Cada um com um sexo, com uma cor de olhos e de cabelos, impressões digitais, tom de voz, tudo traçado em seus irrepetíveis DNAs. Se disséssemos um “oi” para o Vinícius, não seria para Laina. Se ainda acompanhássemos sua gestação, não nasceria nenhum outro do que aquele que vimos anteriormente com apenas 100 células. Poderia até ter outro nome, mas seria o mesmo.

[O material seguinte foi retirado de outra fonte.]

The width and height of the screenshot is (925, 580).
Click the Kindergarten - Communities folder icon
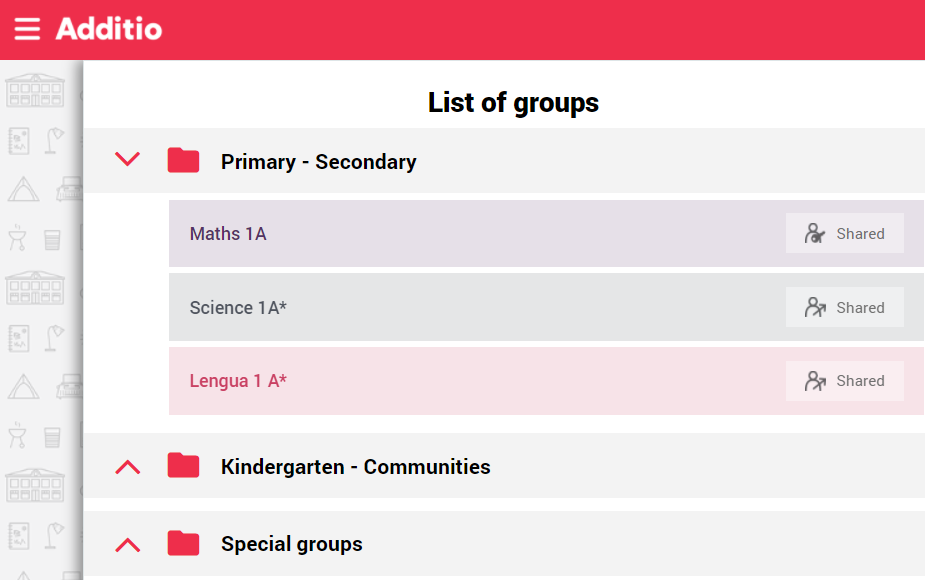coord(183,465)
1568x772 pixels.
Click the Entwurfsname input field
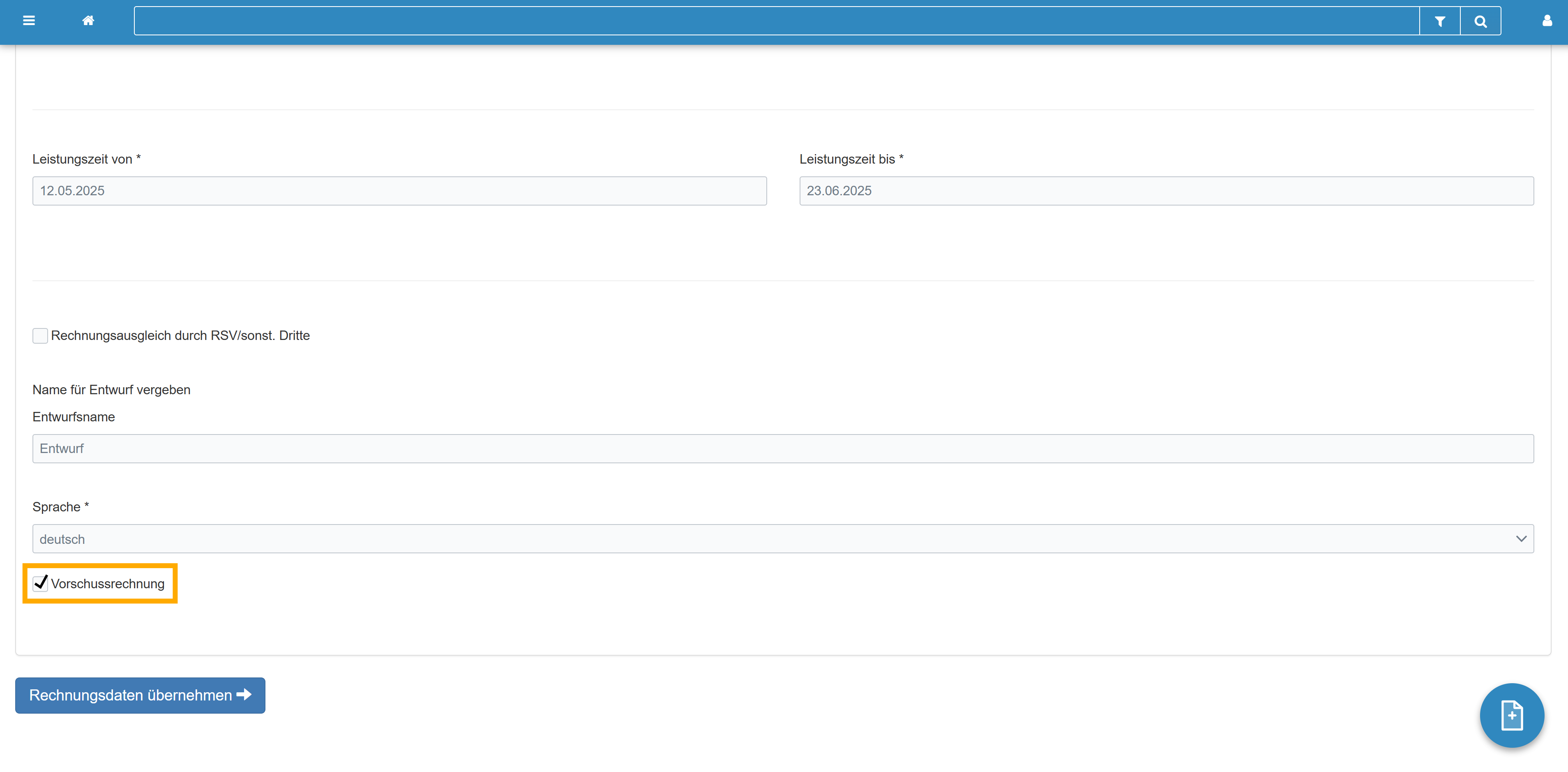click(x=782, y=449)
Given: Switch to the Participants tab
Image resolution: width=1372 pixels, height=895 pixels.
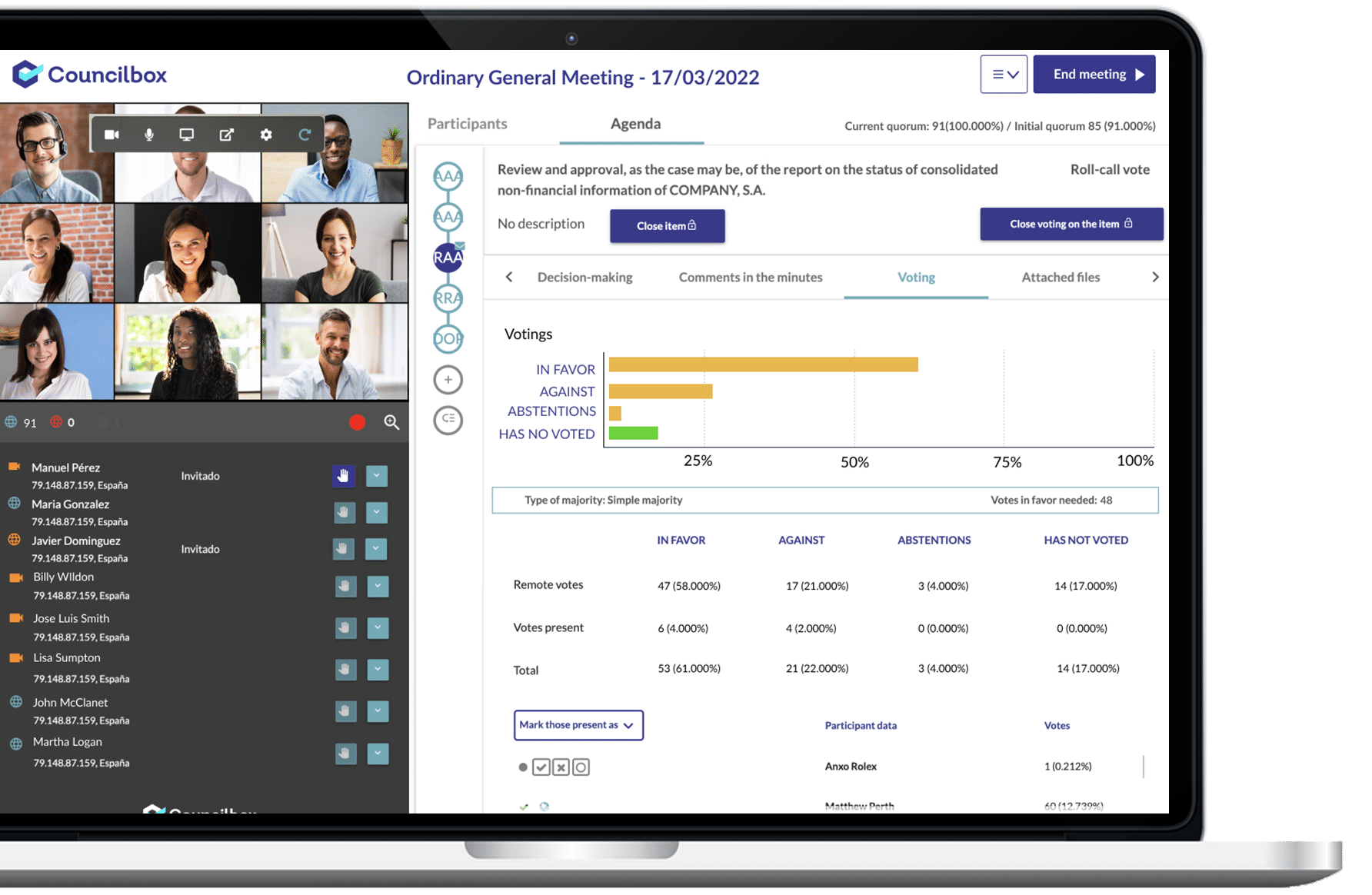Looking at the screenshot, I should tap(467, 124).
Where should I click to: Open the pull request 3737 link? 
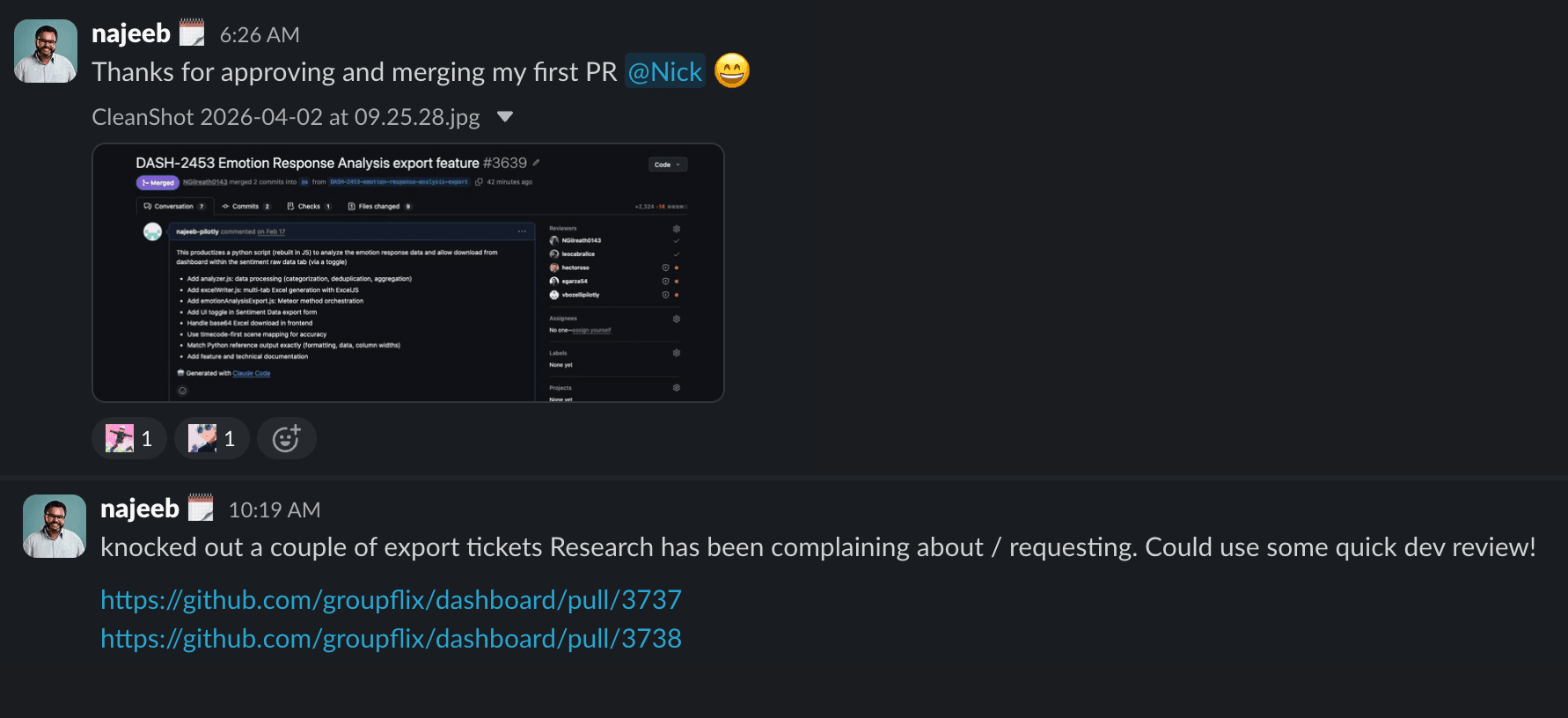coord(391,599)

Somos porque fomos preservados desde o início.De minha parte direi para o Vinícius se a extração de células-tronco embrionárias forem aprovadas pelo STF, que apesar do país em que vive afirmar que sua vida em um dado momento foi descartável, manipulável, violável, mesmo assim, ele possui um valor incalculável desde sempre, uma dignidade inalienável, intrínseca pelo fato de pertencer a raça humana; que apesar de ter sido relativizado por uma ética pragmática, não poderá jamais ser menor do que aquilo que realmente é: um ser humano pleno, completo, merecedor de todo respeito; que apesar de muitos cientistas terem o perdido como experimento, numerosos são aqueles que ganham com sua vida.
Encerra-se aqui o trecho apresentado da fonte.